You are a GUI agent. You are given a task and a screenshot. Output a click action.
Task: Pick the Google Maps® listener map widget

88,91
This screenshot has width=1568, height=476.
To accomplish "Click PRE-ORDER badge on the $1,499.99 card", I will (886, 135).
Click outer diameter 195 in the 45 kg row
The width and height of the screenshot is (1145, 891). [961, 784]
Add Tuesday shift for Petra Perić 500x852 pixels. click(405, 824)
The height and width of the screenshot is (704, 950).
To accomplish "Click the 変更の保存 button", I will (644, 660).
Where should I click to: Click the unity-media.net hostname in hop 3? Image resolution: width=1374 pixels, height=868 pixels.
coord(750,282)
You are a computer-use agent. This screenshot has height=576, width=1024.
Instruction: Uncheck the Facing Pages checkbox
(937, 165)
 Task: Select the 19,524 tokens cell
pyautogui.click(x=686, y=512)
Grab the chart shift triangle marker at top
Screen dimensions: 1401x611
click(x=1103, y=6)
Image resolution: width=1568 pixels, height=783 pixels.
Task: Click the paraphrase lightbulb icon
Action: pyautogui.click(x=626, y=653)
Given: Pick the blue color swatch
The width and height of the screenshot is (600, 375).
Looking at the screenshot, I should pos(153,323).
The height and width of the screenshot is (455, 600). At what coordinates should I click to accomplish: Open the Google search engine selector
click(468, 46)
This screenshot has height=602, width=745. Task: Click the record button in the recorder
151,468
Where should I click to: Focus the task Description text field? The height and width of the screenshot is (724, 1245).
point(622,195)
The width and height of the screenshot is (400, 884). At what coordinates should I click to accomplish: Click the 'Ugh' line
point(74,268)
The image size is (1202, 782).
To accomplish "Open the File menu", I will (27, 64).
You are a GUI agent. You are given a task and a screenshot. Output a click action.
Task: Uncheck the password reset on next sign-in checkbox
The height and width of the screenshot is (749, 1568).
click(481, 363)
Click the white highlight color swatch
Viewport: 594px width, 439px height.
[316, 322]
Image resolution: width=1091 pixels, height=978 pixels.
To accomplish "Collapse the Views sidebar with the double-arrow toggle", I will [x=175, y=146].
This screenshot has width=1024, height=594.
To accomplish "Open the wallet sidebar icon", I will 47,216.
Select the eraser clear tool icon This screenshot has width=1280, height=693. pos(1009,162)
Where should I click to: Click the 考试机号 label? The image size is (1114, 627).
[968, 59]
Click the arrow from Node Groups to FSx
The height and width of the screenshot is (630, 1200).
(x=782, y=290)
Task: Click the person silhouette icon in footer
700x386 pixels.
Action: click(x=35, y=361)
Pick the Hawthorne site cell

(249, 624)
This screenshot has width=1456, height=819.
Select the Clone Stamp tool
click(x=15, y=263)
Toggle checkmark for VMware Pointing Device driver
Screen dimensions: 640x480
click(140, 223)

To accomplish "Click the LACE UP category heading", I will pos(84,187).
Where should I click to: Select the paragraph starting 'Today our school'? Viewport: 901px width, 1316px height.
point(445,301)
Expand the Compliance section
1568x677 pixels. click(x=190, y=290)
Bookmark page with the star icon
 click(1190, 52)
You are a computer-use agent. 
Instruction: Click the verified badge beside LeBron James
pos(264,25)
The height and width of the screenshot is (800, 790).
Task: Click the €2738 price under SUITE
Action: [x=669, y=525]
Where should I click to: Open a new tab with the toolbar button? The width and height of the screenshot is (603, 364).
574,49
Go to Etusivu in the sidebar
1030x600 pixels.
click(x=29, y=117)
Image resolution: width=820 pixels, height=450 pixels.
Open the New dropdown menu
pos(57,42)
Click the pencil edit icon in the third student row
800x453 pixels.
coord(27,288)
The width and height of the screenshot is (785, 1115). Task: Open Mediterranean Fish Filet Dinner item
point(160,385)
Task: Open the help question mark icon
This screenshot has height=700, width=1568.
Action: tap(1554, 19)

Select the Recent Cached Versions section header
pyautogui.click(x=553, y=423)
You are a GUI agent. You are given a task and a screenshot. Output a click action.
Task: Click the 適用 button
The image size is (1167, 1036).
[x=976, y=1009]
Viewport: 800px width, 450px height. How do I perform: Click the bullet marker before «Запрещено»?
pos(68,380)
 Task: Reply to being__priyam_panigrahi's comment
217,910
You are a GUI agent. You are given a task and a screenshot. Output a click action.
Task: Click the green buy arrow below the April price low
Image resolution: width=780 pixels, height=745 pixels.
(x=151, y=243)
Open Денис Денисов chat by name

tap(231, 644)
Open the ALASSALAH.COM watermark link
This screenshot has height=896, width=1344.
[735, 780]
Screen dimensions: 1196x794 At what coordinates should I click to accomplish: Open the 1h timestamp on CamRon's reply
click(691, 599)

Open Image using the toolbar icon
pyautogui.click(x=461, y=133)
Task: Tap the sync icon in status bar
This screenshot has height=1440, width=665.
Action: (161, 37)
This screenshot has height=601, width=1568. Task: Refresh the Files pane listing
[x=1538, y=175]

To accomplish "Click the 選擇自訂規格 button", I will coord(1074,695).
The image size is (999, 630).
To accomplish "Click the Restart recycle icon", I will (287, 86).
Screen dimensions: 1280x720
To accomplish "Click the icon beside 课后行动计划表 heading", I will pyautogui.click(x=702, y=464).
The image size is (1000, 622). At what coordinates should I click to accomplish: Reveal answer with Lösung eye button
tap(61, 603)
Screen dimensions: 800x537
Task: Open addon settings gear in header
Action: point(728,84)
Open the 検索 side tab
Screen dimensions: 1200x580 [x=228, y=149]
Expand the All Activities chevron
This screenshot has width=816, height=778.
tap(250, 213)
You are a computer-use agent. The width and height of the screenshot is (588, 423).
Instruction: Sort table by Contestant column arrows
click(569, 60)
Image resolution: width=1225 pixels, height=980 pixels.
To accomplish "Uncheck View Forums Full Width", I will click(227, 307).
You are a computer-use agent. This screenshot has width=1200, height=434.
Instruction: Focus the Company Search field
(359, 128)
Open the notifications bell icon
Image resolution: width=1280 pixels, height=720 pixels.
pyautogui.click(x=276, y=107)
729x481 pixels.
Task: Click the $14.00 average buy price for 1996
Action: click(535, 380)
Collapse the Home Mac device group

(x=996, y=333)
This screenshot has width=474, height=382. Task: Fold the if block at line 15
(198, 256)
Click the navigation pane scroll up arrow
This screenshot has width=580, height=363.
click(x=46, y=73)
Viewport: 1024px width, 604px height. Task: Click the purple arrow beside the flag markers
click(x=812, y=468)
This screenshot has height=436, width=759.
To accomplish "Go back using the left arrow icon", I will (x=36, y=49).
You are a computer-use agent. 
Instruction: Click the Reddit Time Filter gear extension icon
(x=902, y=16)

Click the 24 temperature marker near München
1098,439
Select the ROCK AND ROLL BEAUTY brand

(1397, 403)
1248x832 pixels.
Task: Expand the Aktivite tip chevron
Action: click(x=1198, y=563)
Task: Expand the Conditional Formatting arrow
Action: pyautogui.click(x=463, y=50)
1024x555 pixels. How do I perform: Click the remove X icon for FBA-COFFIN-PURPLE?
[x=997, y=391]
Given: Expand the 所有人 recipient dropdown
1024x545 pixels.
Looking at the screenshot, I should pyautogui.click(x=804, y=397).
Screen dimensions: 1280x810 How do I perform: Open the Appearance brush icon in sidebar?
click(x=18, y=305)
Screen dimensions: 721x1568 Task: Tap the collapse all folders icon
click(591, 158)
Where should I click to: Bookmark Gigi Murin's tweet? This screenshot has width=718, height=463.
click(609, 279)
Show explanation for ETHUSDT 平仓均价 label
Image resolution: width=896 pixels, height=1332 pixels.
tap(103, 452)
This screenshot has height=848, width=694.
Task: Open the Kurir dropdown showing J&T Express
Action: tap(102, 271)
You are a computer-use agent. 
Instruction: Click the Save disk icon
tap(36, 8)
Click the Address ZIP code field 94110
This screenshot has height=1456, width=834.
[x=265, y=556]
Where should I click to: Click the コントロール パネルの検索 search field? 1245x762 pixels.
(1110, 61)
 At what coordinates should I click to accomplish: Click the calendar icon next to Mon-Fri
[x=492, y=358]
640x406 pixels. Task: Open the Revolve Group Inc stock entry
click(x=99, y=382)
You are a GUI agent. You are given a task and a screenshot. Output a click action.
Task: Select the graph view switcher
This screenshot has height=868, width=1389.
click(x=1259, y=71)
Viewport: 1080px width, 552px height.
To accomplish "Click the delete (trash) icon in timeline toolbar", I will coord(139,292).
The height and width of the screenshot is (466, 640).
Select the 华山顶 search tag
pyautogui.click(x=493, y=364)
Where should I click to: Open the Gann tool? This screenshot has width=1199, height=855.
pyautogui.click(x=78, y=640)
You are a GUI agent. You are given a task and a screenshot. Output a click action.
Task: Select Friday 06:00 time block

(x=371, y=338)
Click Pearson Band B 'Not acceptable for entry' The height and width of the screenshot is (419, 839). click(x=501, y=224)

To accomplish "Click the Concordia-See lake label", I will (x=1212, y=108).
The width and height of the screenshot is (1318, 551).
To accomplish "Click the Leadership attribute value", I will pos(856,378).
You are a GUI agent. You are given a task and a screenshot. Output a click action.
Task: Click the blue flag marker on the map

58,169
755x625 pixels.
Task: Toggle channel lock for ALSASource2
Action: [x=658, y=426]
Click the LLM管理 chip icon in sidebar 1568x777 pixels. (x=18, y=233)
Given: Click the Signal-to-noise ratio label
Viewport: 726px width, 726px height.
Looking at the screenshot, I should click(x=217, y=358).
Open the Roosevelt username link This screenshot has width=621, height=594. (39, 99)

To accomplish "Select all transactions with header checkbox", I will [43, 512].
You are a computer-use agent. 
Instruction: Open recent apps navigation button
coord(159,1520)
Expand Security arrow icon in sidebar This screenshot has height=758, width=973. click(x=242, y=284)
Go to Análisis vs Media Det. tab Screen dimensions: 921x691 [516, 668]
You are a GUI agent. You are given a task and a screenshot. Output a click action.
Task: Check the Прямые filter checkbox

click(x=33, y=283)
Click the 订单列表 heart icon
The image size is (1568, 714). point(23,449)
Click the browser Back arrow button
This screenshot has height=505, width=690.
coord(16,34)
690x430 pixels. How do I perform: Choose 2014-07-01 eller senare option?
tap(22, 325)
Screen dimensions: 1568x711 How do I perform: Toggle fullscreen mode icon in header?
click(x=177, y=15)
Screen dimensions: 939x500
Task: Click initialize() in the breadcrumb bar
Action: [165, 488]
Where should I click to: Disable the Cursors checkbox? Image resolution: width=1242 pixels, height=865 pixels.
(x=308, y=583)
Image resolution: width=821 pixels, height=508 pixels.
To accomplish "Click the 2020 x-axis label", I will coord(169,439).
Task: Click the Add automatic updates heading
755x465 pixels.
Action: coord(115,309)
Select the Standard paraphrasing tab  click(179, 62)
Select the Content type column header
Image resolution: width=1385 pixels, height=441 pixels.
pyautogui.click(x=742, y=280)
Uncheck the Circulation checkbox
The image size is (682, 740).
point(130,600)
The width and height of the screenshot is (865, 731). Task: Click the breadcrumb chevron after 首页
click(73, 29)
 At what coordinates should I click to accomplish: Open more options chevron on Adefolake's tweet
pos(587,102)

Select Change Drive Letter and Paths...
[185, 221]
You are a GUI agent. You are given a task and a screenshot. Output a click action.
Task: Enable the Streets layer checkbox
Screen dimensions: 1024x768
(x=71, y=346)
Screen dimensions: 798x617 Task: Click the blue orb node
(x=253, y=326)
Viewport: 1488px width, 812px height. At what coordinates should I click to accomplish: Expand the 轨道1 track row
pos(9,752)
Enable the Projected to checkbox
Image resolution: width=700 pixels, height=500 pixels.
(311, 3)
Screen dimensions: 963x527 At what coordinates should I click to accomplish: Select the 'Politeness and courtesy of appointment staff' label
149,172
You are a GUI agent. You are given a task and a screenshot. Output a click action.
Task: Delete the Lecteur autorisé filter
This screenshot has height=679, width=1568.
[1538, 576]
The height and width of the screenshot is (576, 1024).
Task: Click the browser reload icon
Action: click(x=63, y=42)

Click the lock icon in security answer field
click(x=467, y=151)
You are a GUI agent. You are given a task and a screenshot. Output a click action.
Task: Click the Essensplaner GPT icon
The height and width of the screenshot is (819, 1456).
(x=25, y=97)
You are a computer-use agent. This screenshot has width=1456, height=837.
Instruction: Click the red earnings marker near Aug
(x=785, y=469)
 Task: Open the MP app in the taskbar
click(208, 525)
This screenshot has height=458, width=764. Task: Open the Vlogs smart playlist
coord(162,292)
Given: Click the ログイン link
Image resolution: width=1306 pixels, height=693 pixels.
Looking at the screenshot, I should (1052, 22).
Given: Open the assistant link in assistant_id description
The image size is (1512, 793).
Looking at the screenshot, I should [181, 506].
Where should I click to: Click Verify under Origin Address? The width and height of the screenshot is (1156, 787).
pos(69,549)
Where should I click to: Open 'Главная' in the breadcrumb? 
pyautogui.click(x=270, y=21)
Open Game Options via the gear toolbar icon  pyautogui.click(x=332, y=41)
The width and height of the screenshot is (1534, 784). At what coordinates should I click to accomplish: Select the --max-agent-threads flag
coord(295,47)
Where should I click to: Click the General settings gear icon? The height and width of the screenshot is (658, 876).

■ ■ ■ ■ ■

● **What is expected**
Print the line that contains "Image resolution: width=1306" and each line after it up to the end of the listing, exactly as written.

● **Exercise output**
Image resolution: width=1306 pixels, height=693 pixels.
Looking at the screenshot, I should (1052, 22).
Given: Open the assistant link in assistant_id description
The image size is (1512, 793).
Looking at the screenshot, I should [181, 506].
Where should I click to: Click Verify under Origin Address? The width and height of the screenshot is (1156, 787).
pos(69,549)
Where should I click to: Open 'Главная' in the breadcrumb? 
pyautogui.click(x=270, y=21)
Open Game Options via the gear toolbar icon  pyautogui.click(x=332, y=41)
The width and height of the screenshot is (1534, 784). At what coordinates should I click to accomplish: Select the --max-agent-threads flag
coord(295,47)
Where should I click to: Click the General settings gear icon? The height and width of the screenshot is (658, 876).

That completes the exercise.